WHAT YOU NEED TO DO: Copy the data below word for word, starting at the line that contains "Click the warning" and ending at the last line of the data. Leave the pictures out of your copy.

RECORDS SUPPLIED:
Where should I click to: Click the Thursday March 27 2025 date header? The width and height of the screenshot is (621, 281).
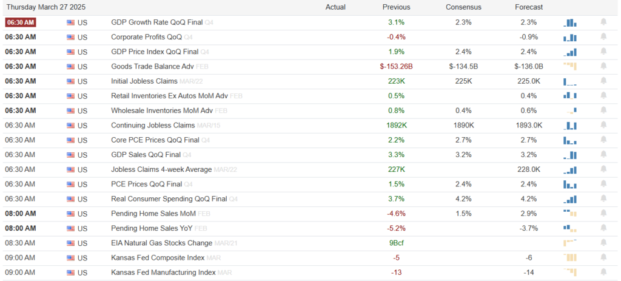tap(46, 7)
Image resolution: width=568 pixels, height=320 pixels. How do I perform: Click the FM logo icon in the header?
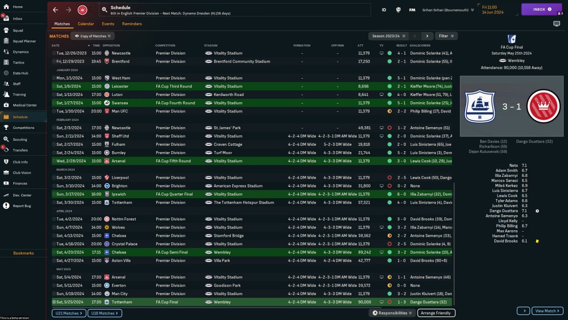coord(412,10)
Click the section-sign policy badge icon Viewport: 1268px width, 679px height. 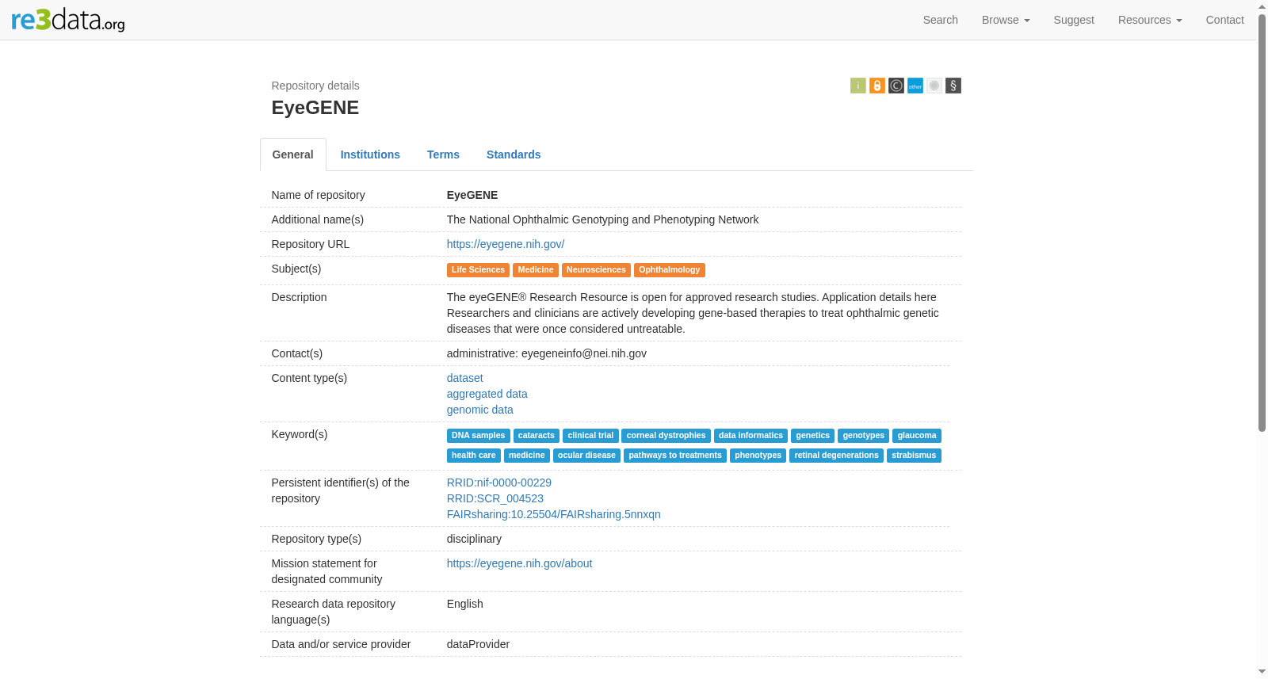pos(953,86)
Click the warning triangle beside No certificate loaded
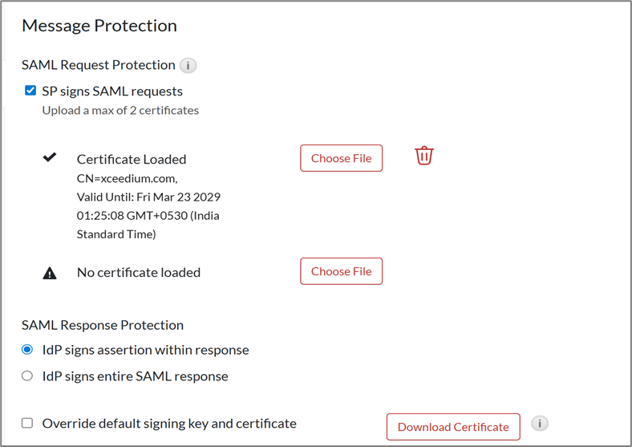This screenshot has width=632, height=447. (50, 273)
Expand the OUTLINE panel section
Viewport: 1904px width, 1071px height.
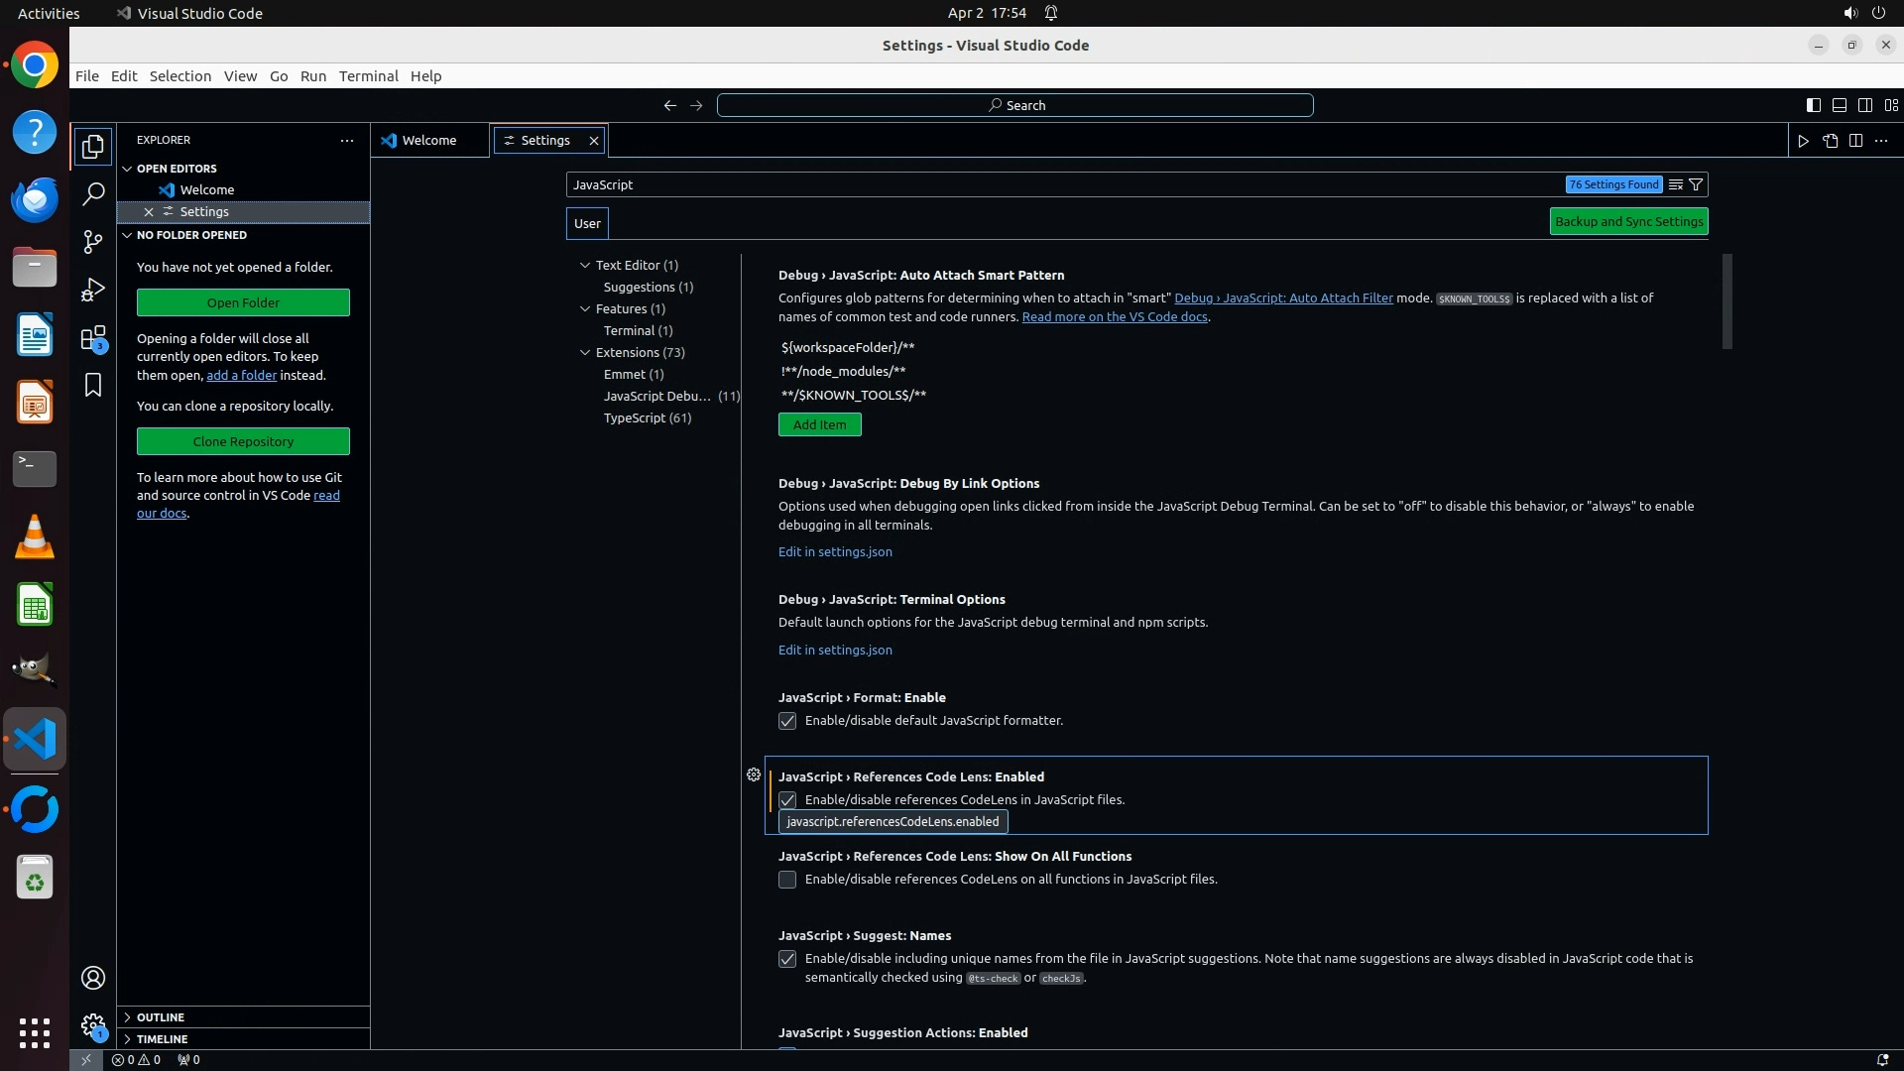160,1017
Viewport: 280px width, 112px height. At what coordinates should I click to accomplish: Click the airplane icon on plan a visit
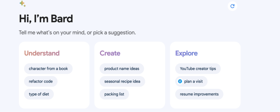180,81
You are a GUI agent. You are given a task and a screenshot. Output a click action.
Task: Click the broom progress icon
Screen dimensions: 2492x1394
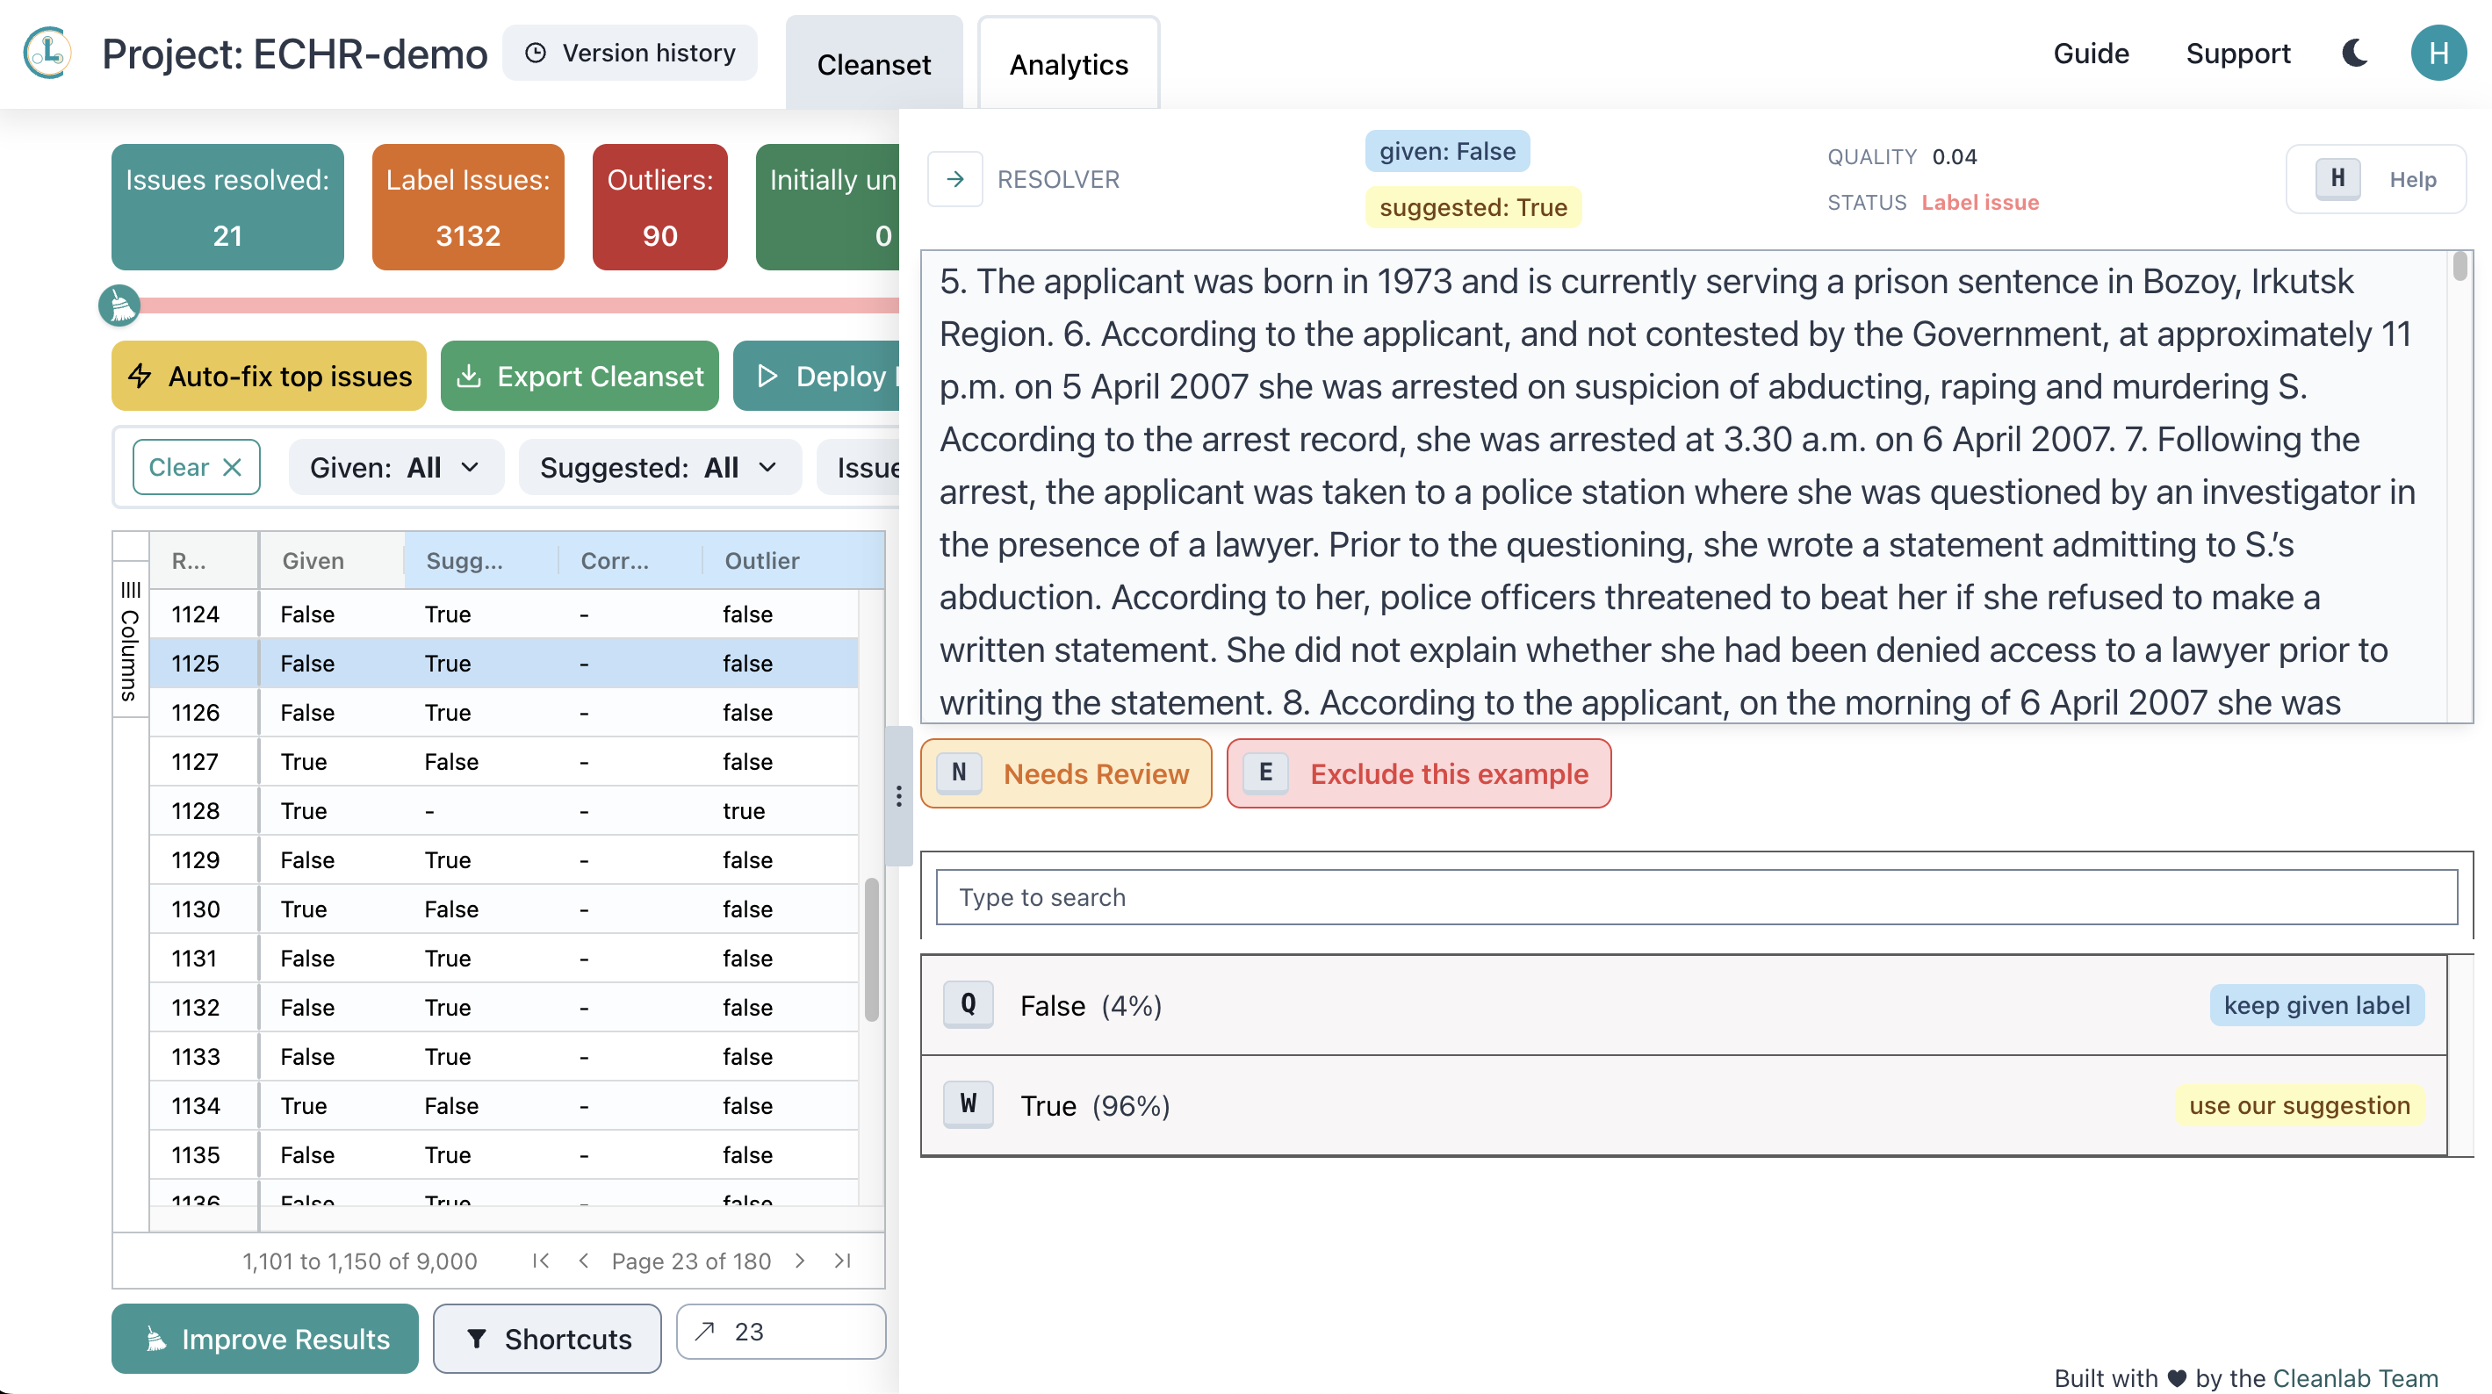pos(120,306)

FINAL ANSWER:
Click the warning triangle beside No certificate loaded
This screenshot has width=632, height=447. (50, 273)
Expand the OUTLINE panel section
Viewport: 1904px width, 1071px height.
160,1017
Viewport: 280px width, 112px height. At what coordinates should I click to accomplish: Click the airplane icon on plan a visit
180,81
You are a GUI agent. You are given a task and a screenshot. Output a click action.
Task: Click the broom progress icon
Screen dimensions: 2492x1394
pos(120,306)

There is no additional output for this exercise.